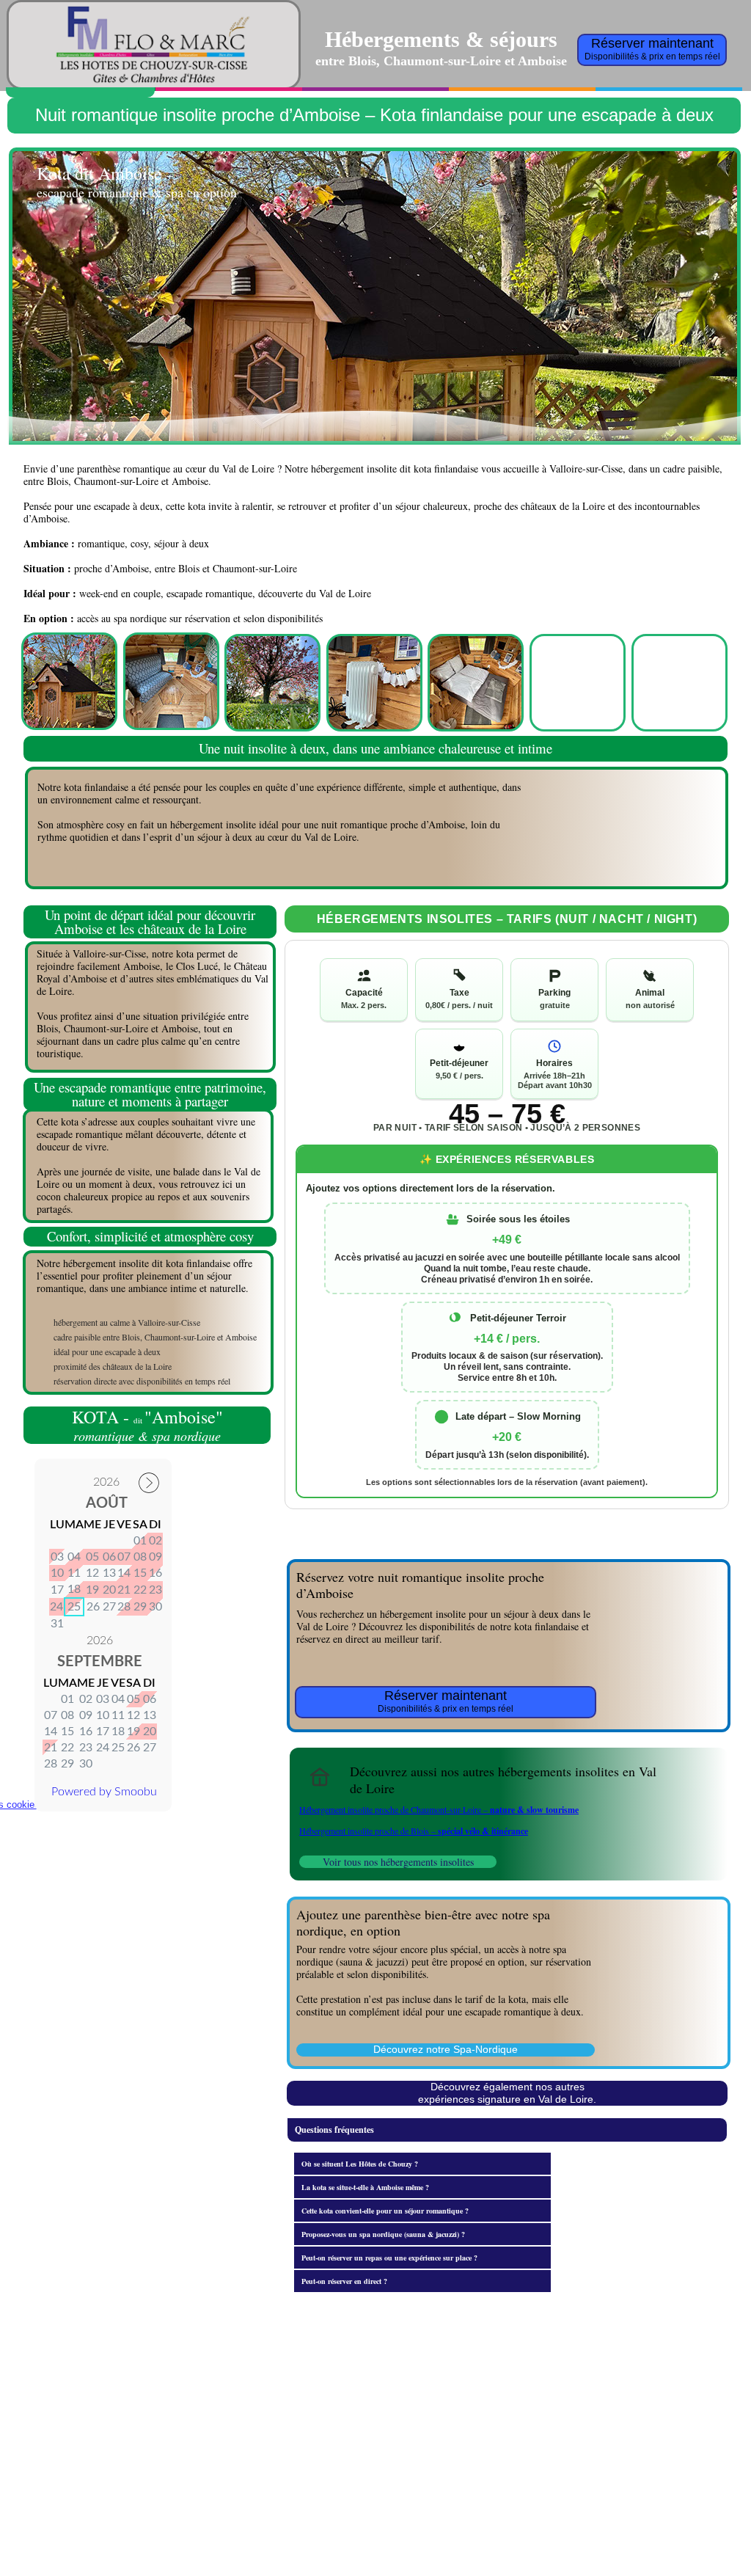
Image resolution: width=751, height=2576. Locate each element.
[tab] (422, 2163)
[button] (507, 2129)
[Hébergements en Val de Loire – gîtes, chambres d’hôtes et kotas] (319, 1776)
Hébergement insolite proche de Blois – (413, 1830)
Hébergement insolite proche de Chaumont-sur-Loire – (439, 1809)
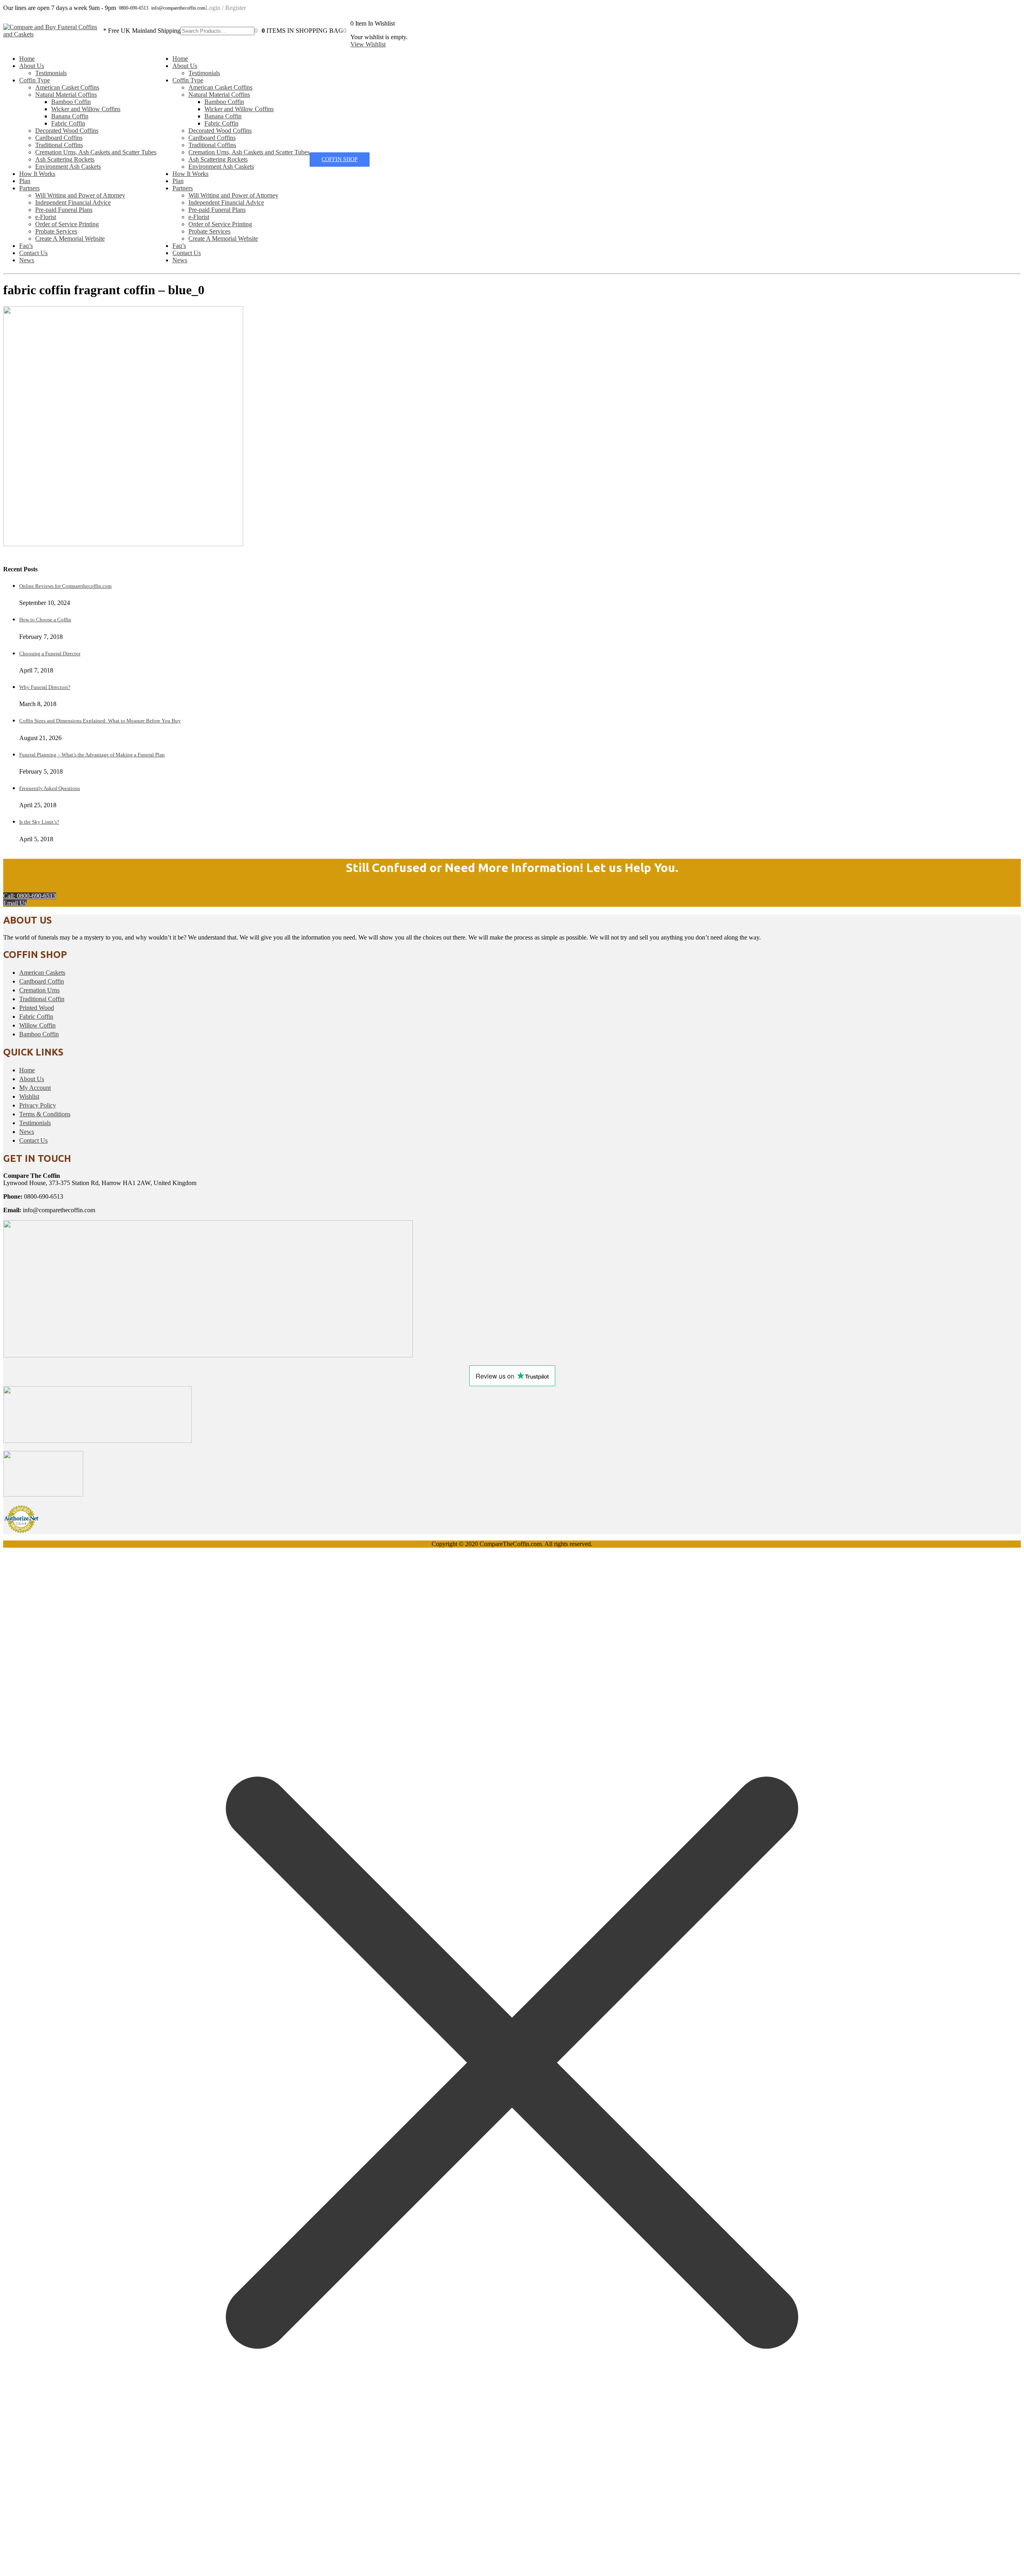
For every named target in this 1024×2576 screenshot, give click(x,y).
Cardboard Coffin (41, 981)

### Task to complete
How many lines in the records above hold the string "Loire"? Only the number is wanted.

### Exercise response
2